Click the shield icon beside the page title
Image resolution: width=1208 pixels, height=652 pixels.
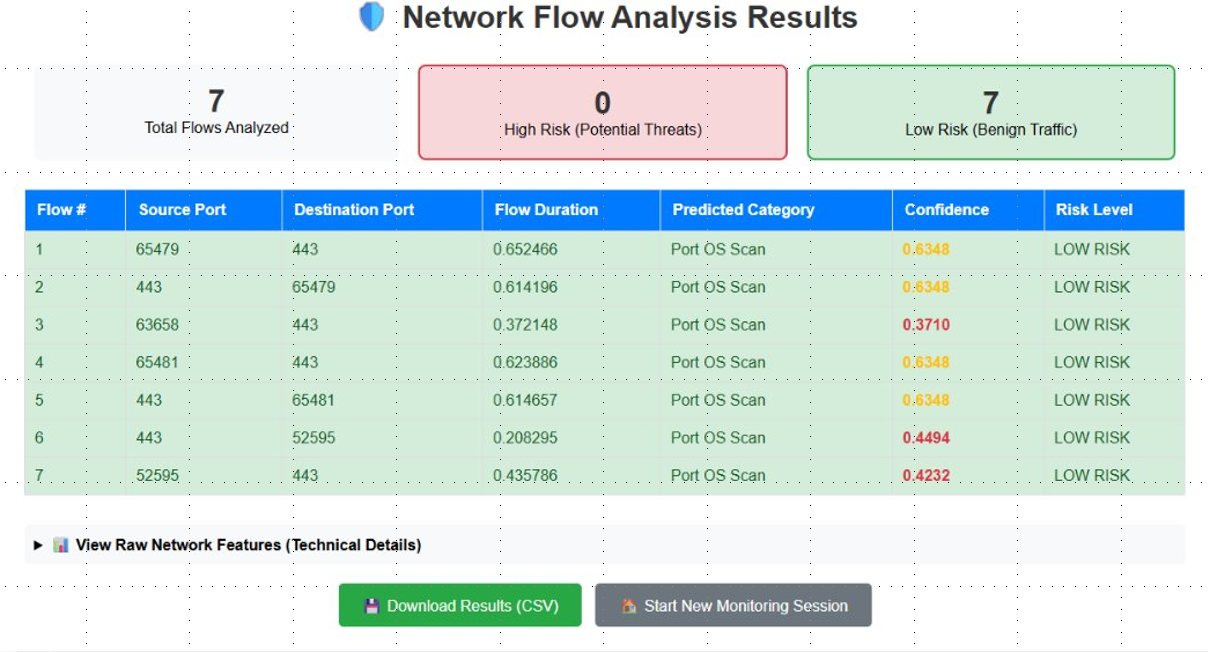[371, 17]
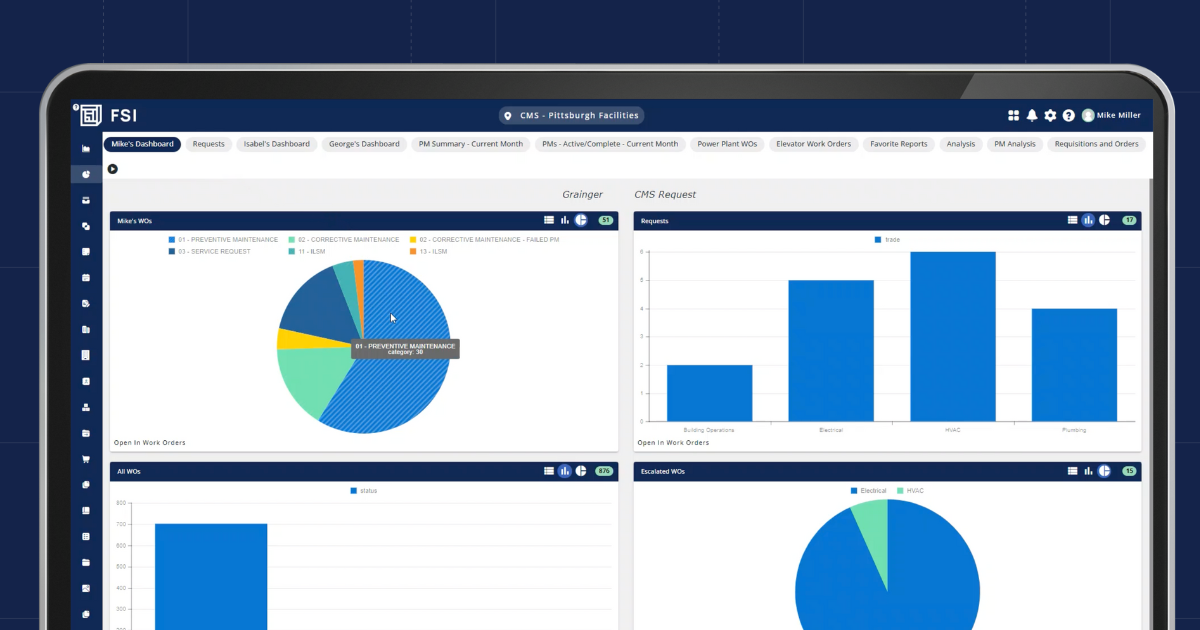Switch Mike's WOs panel to bar chart view

click(565, 219)
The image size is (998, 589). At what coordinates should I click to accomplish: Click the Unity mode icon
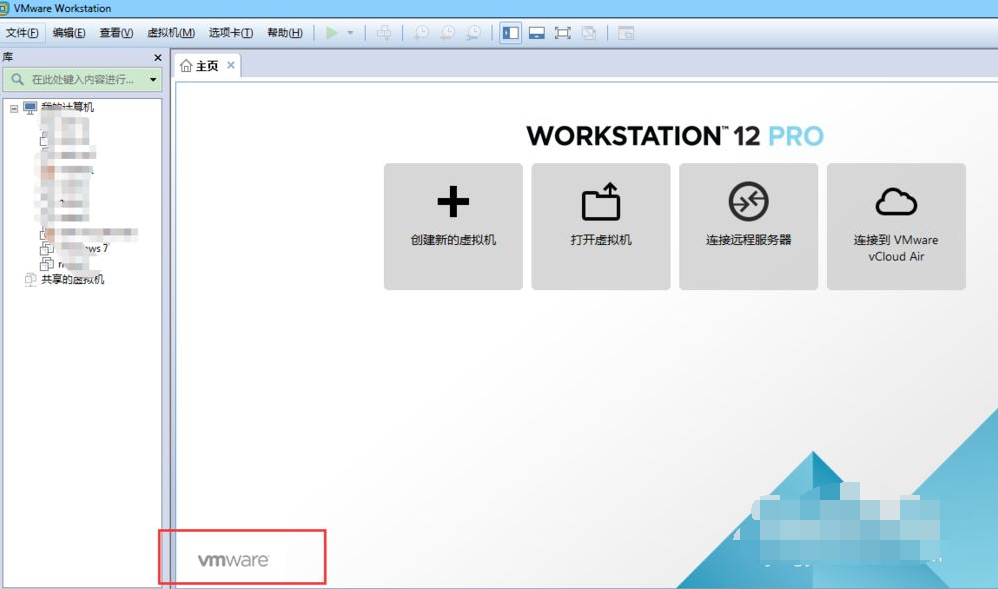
============
_Problem to work on_
Omit the pictures. Output every record above word for word.

_Answer to the problem_
Click the shield icon beside the page title
Image resolution: width=1208 pixels, height=652 pixels.
[371, 17]
Switch Mike's WOs panel to bar chart view

click(565, 219)
The image size is (998, 589). At what coordinates should I click to accomplish: Click the Unity mode icon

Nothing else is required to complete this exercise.